— WHAT THE TASK REQUIRES —
Leaving out the pictures, reproduce each record exactly and in full.
::: DATASET CONTENT
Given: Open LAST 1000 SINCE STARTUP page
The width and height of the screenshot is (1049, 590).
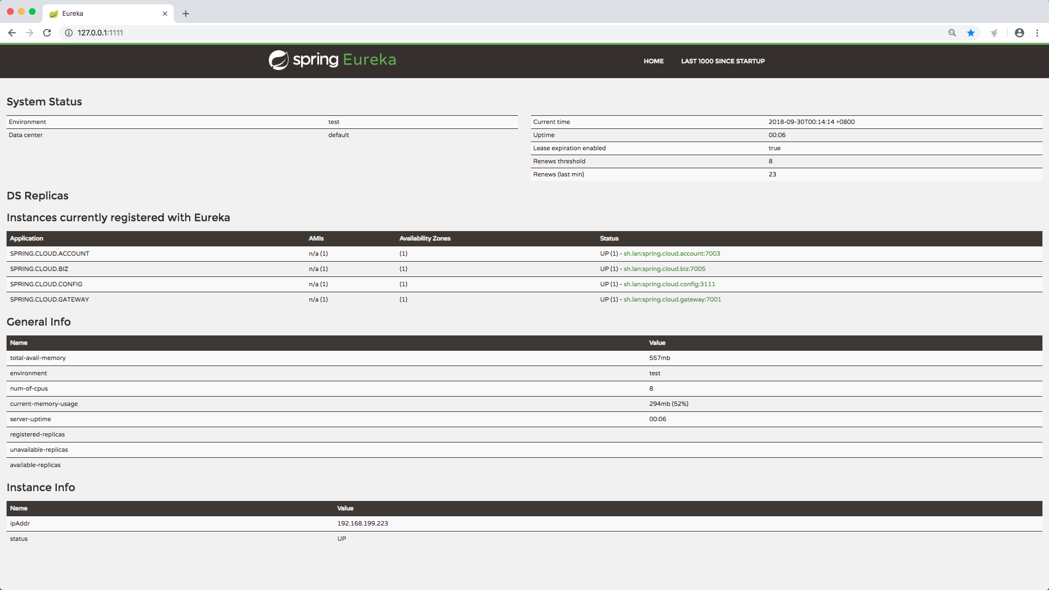Looking at the screenshot, I should pos(723,61).
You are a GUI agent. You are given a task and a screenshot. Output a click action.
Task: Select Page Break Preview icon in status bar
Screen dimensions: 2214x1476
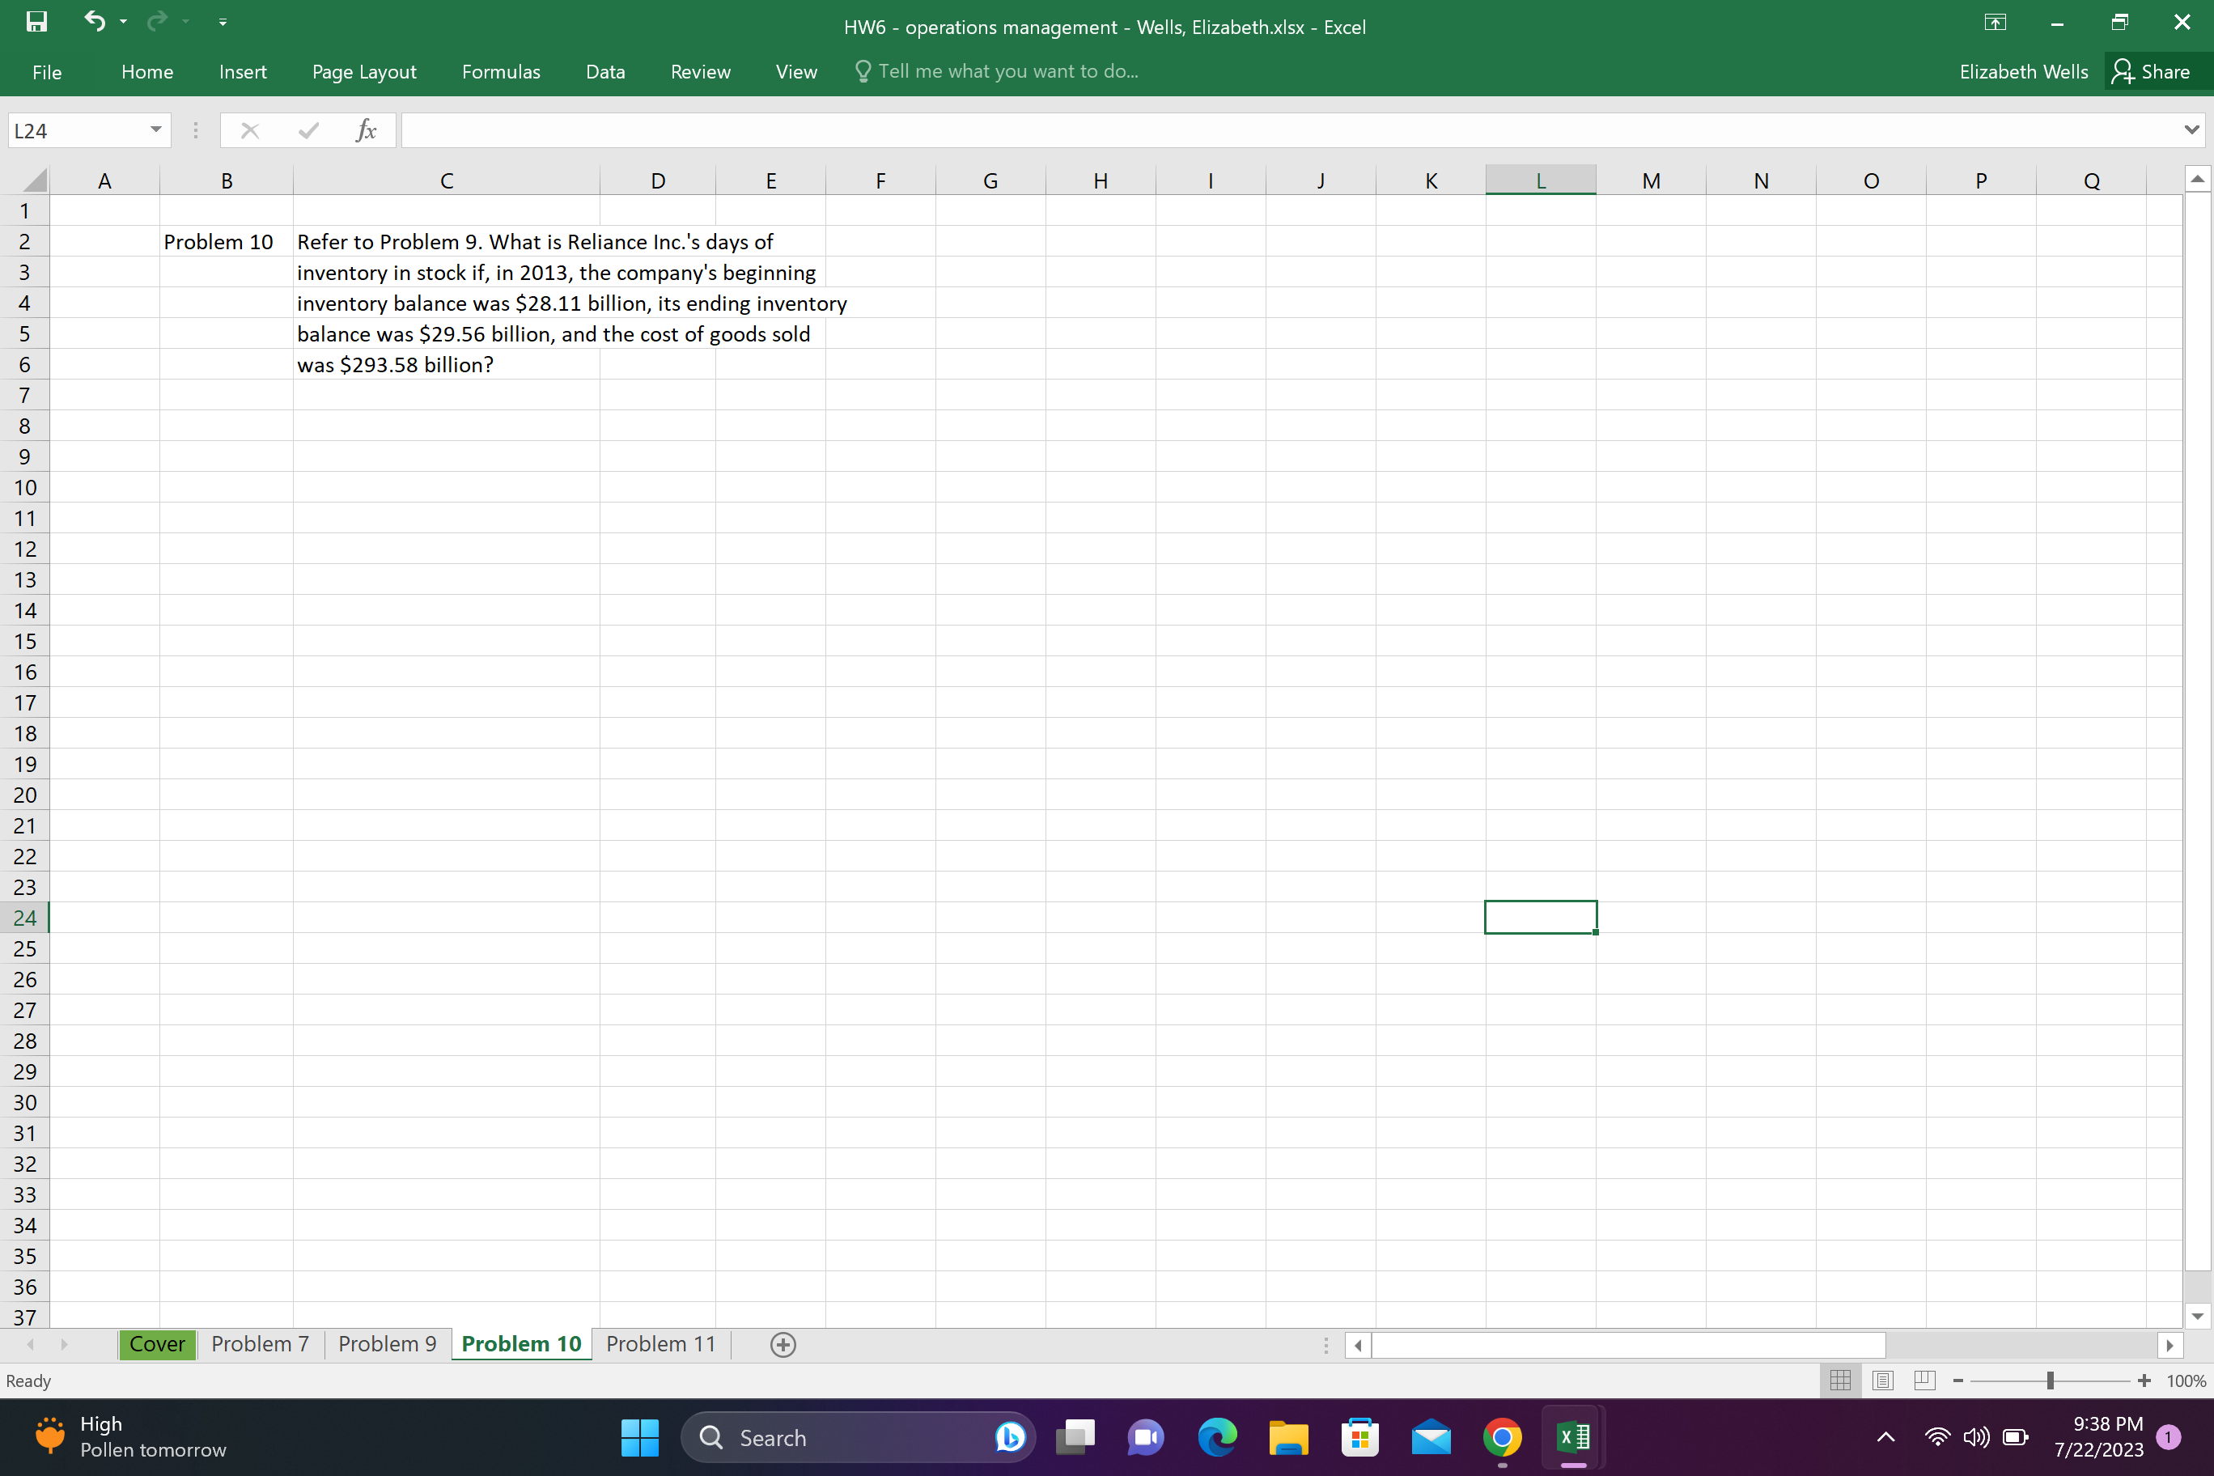tap(1925, 1380)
::::::
— SOLUTION FOR THIS PROBLEM —
Given: Open LAST 1000 SINCE STARTUP page
The width and height of the screenshot is (1049, 590).
Looking at the screenshot, I should pos(723,61).
You are a GUI agent. You are given a task and a screenshot. Output a click action.
Task: Select Page Break Preview icon in status bar
Screen dimensions: 2214x1476
tap(1925, 1380)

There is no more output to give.